Required task: Repeat the items word for word, from the very first line up to and including the line with "[x=564, y=333]".

Entries for locating words and elements:

........

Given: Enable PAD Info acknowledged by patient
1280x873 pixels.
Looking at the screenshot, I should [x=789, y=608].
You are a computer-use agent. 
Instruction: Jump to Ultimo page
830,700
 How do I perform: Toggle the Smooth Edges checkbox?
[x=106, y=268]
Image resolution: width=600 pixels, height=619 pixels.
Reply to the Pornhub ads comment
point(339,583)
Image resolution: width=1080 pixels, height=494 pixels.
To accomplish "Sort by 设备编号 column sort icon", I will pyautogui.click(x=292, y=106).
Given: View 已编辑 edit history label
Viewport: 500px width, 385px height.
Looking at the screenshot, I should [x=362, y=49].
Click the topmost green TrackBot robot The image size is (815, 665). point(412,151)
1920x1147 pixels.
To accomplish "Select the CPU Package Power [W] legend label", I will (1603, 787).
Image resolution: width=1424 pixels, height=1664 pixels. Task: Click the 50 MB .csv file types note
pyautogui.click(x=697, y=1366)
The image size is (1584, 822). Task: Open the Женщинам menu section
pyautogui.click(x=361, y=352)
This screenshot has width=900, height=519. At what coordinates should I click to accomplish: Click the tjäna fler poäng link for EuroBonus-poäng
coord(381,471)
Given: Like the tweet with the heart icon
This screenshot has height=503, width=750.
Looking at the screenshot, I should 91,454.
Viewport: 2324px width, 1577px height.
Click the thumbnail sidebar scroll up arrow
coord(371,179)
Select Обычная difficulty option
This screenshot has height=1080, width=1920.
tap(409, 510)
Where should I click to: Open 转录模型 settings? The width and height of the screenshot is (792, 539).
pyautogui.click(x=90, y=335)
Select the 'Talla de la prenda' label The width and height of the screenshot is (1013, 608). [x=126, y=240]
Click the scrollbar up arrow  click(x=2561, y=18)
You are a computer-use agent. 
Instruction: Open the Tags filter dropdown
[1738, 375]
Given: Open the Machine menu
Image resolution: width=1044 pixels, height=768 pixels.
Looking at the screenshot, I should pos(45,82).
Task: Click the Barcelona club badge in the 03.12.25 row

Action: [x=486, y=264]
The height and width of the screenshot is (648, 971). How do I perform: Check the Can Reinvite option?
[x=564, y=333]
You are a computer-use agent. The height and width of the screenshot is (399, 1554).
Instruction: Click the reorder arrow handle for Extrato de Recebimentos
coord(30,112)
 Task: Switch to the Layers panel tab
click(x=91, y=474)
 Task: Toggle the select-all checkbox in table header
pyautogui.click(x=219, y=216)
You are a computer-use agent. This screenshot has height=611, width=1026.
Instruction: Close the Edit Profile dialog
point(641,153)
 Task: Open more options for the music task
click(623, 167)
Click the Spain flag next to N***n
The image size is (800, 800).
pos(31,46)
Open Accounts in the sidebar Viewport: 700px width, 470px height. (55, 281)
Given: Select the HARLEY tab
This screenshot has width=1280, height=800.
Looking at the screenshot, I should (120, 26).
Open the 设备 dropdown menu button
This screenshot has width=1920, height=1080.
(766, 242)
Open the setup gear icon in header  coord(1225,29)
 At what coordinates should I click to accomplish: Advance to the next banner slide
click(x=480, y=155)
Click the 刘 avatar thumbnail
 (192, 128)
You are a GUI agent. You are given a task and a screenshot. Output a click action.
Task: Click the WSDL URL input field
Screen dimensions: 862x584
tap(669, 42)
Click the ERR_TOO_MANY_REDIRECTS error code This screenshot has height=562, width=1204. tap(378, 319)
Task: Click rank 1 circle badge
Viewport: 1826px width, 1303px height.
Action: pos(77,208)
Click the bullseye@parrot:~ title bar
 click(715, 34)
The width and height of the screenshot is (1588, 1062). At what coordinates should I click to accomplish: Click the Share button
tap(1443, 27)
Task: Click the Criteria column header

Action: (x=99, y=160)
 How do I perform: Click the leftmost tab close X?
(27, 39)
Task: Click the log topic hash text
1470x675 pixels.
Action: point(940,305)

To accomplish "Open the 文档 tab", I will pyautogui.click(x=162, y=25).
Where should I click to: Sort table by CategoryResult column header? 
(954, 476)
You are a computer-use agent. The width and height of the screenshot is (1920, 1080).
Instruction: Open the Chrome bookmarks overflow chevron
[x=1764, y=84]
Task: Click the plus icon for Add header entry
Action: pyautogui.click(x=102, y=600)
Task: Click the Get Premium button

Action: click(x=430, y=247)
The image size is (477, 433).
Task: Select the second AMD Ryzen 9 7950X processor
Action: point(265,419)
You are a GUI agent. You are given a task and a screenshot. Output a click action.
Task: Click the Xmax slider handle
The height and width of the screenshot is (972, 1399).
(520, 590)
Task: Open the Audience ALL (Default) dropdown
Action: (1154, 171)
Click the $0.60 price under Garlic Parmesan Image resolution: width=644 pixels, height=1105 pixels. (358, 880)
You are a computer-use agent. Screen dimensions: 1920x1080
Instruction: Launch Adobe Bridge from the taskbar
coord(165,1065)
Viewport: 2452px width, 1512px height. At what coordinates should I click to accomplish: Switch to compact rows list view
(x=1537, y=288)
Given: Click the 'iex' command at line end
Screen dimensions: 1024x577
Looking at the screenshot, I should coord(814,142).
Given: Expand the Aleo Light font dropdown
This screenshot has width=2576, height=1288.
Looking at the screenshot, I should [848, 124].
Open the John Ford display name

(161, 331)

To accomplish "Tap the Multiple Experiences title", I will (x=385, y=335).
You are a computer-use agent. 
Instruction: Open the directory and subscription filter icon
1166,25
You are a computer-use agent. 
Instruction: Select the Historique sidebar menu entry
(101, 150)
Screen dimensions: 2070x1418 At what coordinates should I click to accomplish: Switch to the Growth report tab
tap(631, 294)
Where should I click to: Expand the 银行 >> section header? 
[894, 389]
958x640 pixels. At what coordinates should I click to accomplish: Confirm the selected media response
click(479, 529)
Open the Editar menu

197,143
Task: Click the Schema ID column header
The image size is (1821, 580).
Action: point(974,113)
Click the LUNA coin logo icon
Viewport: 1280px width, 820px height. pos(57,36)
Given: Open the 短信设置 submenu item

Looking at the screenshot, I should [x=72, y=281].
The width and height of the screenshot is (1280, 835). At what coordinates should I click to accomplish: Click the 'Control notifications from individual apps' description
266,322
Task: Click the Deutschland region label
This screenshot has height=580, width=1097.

........

Reply:
Given: Enable PAD Info acknowledged by patient
1280x873 pixels.
Looking at the screenshot, I should [x=789, y=608].
You are a computer-use agent. 
Instruction: Jump to Ultimo page
830,700
 How do I perform: Toggle the Smooth Edges checkbox?
[x=106, y=268]
Image resolution: width=600 pixels, height=619 pixels.
Reply to the Pornhub ads comment
point(339,583)
Image resolution: width=1080 pixels, height=494 pixels.
To accomplish "Sort by 设备编号 column sort icon", I will pyautogui.click(x=292, y=106).
Given: View 已编辑 edit history label
Viewport: 500px width, 385px height.
Looking at the screenshot, I should [x=362, y=49].
Click the topmost green TrackBot robot The image size is (815, 665). point(412,151)
1920x1147 pixels.
To accomplish "Select the CPU Package Power [W] legend label", I will (1603, 787).
Image resolution: width=1424 pixels, height=1664 pixels. Task: Click the 50 MB .csv file types note
pyautogui.click(x=697, y=1366)
The image size is (1584, 822). Task: Open the Женщинам menu section
pyautogui.click(x=361, y=352)
This screenshot has width=900, height=519. At what coordinates should I click to accomplish: Click the tjäna fler poäng link for EuroBonus-poäng
coord(381,471)
Given: Like the tweet with the heart icon
This screenshot has height=503, width=750.
Looking at the screenshot, I should 91,454.
Viewport: 2324px width, 1577px height.
Click the thumbnail sidebar scroll up arrow
coord(371,179)
Select Обычная difficulty option
This screenshot has height=1080, width=1920.
tap(409, 510)
Where should I click to: Open 转录模型 settings? The width and height of the screenshot is (792, 539).
pyautogui.click(x=90, y=335)
Select the 'Talla de la prenda' label The width and height of the screenshot is (1013, 608). [x=126, y=240]
Click the scrollbar up arrow  click(x=2561, y=18)
You are a computer-use agent. 
Instruction: Open the Tags filter dropdown
[1738, 375]
Given: Open the Machine menu
Image resolution: width=1044 pixels, height=768 pixels.
Looking at the screenshot, I should pos(45,82).
Task: Click the Barcelona club badge in the 03.12.25 row

Action: [x=486, y=264]
The height and width of the screenshot is (648, 971). How do I perform: Check the Can Reinvite option?
[x=564, y=333]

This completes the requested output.